Whatever my views about Leonard's efforts, he at least appears to be honest. That is, before he builds a house, he lays the foundation first. That is, Leonard built a system, and then started constructing other weights & measures to match.]]
I may say that your words show sympathy for a fellow system-builder. In fact rather than inventing things myself, I am trying to elaborate and humanize a system which another person or persons discovered, but it is all part of one craft.
It is not exactly MY house that I am working on (although maybe this does not matter very much) but is one that the German Max Planck was working on already in 1899 and also, and this is very strange, a house that an IRISHMAN named George Johnstone Stoney was working on back in 1876 when he delivered a paper in Belfast called "On the Physical Units of Nature" to the British Association for the Advancement of Science. This Irishman came of a landed family living in the country west of Dublin and was an astronomer in his early years---one of the first to recognize galaxies as separate and distant from the milky way---and then turned to physics and discovered a system of units in nature.

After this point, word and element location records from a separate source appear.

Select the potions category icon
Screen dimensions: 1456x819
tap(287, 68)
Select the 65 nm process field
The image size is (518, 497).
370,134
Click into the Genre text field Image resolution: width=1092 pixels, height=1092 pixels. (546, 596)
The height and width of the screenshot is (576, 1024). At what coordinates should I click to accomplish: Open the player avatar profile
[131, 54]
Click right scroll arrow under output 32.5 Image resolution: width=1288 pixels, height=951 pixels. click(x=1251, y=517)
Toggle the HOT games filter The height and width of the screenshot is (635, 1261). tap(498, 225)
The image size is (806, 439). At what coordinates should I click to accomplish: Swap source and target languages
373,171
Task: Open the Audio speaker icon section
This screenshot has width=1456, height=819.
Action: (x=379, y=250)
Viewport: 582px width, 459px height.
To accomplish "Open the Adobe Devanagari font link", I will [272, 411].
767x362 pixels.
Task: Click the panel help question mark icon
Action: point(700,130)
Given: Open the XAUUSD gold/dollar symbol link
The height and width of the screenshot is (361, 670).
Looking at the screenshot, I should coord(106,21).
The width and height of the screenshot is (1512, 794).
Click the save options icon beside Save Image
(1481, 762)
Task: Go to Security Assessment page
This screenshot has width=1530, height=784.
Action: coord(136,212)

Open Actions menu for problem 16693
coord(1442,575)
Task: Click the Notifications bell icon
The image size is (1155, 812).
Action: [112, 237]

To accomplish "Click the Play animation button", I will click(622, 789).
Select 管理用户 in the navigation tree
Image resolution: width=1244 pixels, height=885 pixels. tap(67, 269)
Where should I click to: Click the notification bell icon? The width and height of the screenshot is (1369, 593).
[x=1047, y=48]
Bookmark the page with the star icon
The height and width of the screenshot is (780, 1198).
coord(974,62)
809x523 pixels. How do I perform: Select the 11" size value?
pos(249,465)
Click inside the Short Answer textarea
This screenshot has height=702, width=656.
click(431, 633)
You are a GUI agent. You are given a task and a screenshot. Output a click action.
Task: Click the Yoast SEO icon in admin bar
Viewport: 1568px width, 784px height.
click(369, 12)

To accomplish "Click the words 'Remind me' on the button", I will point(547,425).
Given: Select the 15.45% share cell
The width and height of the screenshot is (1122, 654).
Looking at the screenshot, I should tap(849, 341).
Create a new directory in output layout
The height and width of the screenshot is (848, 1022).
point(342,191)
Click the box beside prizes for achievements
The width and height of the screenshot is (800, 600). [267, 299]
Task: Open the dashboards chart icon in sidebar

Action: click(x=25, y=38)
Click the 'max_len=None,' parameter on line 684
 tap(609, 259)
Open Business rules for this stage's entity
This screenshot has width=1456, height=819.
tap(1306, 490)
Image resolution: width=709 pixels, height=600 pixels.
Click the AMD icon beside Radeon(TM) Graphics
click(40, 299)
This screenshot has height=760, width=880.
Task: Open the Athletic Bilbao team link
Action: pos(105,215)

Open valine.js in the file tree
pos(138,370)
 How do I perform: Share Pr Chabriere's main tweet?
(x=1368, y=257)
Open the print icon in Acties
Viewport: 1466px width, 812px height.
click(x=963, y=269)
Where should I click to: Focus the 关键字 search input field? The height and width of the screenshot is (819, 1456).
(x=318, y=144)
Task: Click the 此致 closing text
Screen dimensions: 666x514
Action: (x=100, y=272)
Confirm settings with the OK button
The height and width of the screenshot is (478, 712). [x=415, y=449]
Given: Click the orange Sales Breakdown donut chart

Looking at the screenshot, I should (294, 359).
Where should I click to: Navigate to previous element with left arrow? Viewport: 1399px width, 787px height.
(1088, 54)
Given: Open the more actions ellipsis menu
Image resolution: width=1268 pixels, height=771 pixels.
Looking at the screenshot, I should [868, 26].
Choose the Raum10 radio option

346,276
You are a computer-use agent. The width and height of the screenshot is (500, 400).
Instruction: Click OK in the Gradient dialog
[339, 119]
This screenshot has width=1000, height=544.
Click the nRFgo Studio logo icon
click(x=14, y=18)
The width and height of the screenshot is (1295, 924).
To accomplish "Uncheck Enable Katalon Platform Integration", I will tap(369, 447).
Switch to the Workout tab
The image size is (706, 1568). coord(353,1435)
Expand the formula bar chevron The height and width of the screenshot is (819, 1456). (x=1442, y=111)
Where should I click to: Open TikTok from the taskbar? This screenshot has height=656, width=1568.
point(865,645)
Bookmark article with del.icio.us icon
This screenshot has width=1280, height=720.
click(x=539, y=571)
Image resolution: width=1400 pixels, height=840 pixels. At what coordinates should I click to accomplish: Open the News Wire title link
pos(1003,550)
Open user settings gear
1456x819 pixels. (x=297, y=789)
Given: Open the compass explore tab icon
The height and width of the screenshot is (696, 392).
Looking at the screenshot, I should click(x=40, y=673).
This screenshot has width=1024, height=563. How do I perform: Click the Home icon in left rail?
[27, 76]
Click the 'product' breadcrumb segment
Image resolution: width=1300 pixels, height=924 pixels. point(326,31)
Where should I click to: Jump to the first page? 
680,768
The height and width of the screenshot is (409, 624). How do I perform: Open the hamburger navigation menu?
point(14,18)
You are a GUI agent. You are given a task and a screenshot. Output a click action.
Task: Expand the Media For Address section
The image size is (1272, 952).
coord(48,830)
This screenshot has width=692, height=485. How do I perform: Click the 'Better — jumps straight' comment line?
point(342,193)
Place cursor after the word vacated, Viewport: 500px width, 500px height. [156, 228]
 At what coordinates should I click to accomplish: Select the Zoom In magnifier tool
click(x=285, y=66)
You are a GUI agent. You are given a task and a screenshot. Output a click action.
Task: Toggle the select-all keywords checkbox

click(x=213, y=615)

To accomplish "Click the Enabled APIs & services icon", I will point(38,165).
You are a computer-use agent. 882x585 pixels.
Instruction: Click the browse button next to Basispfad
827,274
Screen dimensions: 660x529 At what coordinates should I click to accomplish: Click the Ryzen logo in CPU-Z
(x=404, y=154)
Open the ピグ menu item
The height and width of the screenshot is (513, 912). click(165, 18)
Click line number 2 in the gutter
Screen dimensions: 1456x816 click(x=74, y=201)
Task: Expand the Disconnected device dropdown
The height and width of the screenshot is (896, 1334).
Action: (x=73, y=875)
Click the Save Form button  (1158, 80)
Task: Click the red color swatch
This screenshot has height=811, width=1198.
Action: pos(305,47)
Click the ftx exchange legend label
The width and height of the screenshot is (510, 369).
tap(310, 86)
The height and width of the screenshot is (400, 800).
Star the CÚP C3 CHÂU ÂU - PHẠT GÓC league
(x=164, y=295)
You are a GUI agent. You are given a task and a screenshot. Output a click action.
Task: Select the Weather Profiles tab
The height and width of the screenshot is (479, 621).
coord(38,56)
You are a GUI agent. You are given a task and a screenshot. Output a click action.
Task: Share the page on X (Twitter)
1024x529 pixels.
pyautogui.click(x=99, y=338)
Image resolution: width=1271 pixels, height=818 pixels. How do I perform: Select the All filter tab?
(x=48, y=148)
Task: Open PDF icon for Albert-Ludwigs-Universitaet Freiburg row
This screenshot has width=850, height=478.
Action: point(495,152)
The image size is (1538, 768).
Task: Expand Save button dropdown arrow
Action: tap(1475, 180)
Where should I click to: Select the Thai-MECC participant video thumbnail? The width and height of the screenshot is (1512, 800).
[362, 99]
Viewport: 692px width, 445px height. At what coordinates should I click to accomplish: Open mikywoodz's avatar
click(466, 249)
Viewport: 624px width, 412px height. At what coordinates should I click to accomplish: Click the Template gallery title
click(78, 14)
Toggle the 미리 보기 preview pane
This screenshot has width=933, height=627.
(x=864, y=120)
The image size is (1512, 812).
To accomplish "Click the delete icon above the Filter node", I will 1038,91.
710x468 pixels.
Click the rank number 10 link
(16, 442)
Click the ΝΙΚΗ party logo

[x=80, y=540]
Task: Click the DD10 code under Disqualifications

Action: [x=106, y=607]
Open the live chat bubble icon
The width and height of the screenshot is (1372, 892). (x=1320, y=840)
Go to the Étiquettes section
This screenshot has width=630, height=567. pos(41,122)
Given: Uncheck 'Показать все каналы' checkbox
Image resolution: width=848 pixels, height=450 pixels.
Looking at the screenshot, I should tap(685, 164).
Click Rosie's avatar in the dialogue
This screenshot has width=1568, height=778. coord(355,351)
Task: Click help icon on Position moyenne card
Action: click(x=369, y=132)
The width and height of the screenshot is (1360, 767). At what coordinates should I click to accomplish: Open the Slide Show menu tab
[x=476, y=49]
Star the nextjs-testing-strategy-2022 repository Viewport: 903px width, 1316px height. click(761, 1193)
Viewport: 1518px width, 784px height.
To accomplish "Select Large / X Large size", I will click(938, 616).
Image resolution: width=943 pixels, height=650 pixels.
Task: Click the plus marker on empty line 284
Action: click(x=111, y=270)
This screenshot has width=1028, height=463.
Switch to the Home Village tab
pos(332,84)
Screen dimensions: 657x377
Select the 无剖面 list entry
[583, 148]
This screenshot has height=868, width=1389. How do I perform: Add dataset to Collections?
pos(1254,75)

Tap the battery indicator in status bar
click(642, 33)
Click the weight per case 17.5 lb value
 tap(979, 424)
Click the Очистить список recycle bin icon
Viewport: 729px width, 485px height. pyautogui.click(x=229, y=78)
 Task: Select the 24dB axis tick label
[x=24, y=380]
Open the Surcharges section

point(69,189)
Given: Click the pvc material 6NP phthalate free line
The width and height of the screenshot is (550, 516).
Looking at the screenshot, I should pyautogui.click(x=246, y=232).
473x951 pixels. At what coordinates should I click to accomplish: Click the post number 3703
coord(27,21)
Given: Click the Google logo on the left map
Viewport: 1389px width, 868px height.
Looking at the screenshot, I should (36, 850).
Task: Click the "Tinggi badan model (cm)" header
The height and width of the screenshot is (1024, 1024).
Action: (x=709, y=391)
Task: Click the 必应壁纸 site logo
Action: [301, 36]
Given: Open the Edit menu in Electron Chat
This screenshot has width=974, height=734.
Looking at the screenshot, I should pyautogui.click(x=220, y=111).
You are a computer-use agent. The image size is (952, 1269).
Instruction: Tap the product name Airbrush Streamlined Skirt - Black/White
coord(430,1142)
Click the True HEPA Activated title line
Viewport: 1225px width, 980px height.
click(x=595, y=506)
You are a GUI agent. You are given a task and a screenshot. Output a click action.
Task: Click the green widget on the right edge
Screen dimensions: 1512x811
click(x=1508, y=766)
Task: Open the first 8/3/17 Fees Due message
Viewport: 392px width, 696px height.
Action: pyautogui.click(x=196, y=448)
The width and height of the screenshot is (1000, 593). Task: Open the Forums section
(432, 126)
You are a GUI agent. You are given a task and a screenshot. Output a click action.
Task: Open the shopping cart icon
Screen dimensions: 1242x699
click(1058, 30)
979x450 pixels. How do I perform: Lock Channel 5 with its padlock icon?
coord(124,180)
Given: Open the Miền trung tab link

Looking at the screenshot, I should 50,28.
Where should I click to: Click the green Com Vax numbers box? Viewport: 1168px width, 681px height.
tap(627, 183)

Later he gave the name "electron" to the particle of electricity before Sir Joseph John Thomson discovered it. So Stoney named something before anybody else suspected that it was there. He was always doing surprising things like that.
Some other Irishmen have put his picture on the web, so you can see what he looked like if you know how to use Google. He had a large black curly beard.
So these units which have started to become popular with people in certain fields of basic science and are called "Planck" units actually go back, in a slightly skewed preliminary sort of way, to this obscure Irishman Stoney that almost nobody has ever heard of.
But one cannot call them "Stoney units" because that would confuse all the scientists, who don't know where their units came from and don't care as long as they work.
XCOLE! WHAT ARE WE DOING? Why do humans construct systems? It is more akin to writing symphonies or painting the frescos of a chapel than people realize. Where does the impulse to do this come from? Did you live in a cave in some earlier life and draw bison and horses on the wall? I joke. I do not believe in such nonsense. But men have arranged stones in circles and observed the rising of the sun and drawn bison on the walls of the cave for a very long time. Why?
There is an aesthetic component (one wants the system to be graceful) and there is an element of reverence.
Reverence for the universe or nature. And then there is the human factor---you are always insisting that your system belongs to "every man woman and child."
It appears that you want your system to involve the human mind (every man woman and child) in a vision you have of the physical world.
By and large the people at this site are Philistine Scoffers. Bryan Parry said whenever he would say something dozenal he would get "booed and egged" by people and this is the normal way to treat prophets. The visionary might get the last laugh, but often it's posthumous.
I admire your knowledge of history but I am resolved not to consider any system unless the speed of light in it is a power of ten.
We can, I believe, be of no practical use to each other, since we are flying our separate wood-and-canvas biplanes in separate directions. But we can salute each other courteously for all that. Be well.